═════ DOCUMENT PASSAGE
A lively discussion about the convergence conundrum occurring around EU food and food supplement laws led Anita Laser Reutersward, from the Swedish National Food Administration (SNFA), to suggest rejected NHCR nutrients could have limited shelf life in EU food supplements.
“A nutrient used in a food supplement must have a nutritional and physiological effect, but if the European Food Safety Authority has rejected the effect, then what role does it have in a food supplement?” Reutersward said afterwards. “We would like to discuss this more with other member states.”
Legal experts at the two-day event – EU Regulations for Food Supplements 2013 – said the position did not stand up in EU law.
“Sweden wanting to ban all nutrients with rejected health claims is clearly a misinterpretation of EU law,” said the European Responsible Nutrition Alliance (ERNA) secretary general, Patrick Coppens.
Event chair Sebastion Romero Melchor, from K&L Gates, agreed, noting the position confused requirements of the NHCR with nutrition and compositional labelling.
“Certain terms like probiotics have been deemed to be implied health claims as per the NHCR and European Commission guidelines, so there are restraints around the use of those terms, but to say that all nutrients with rejected claims cannot even be used in food supplements is a gross misinterpretation of the law.”
In the case of probiotics it is becoming apparent individual strains can appear on-label, rather than the broader, and seemingly loaded descriptor, ‘probiotics’.
Maximum upper levels (MPLs) for food supplements
Ten years after the writing into law of the EU Food Supplements Directive (FSD), Reutersward wondered why MPLs remained unharmonsied across the EU’s 27 member states and was joined by her Dutch and Austrian peers, Inge Stoelhorst and Dr Amire Mahmood respectively.
══════════
═════ EXERCISE DATA
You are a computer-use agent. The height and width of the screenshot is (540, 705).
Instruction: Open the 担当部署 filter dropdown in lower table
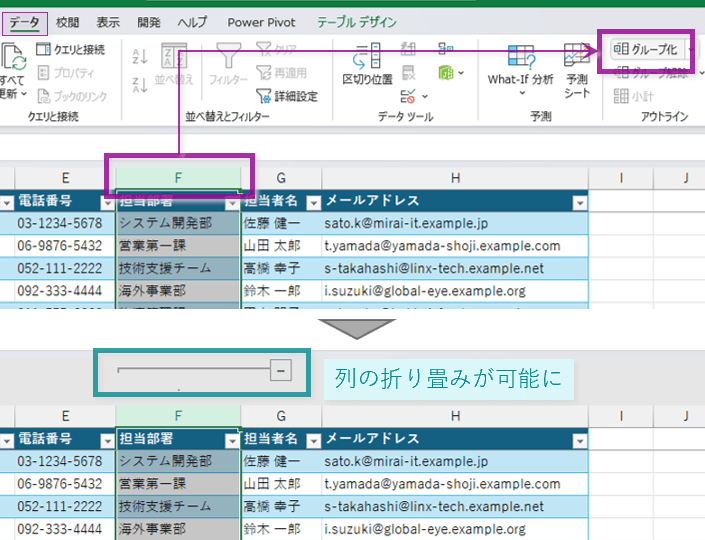232,440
══════════
## WHAT TO WORK ON:
1. In the passage on EU food supplement law, do these statements agree with the text? Answer yes or no for each, and quote the deciding words. (a) Patrick Coppens is secretary general of the European Responsible Nutrition Alliance. (b) The EU Regulations for Food Supplements 2013 event lasted three days. (c) Officials from the Netherlands and Austria joined Reutersward in asking why MPLs were not harmonized.
2. Duplicate the passage on EU food supplement law, everything from "A lively discussion" down to "general, Patrick Coppens.".

## ANSWERS GIVEN:
1.
(a) Yes: "said the European Responsible Nutrition Alliance (ERNA) secretary general, Patrick Coppens."
(b) No: "the two-day event"
(c) Yes: "was joined by her Dutch and Austrian peers, Inge Stoelhorst and Dr Amire Mahmood respectively."

2.
A lively discussion about the convergence conundrum occurring around EU food and food supplement laws led Anita Laser Reutersward, from the Swedish National Food Administration (SNFA), to suggest rejected NHCR nutrients could have limited shelf life in EU food supplements.
“A nutrient used in a food supplement must have a nutritional and physiological effect, but if the European Food Safety Authority has rejected the effect, then what role does it have in a food supplement?” Reutersward said afterwards. “We would like to discuss this more with other member states.”
Legal experts at the two-day event – EU Regulations for Food Supplements 2013 – said the position did not stand up in EU law.
“Sweden wanting to ban all nutrients with rejected health claims is clearly a misinterpretation of EU law,” said the European Responsible Nutrition Alliance (ERNA) secretary general, Patrick Coppens.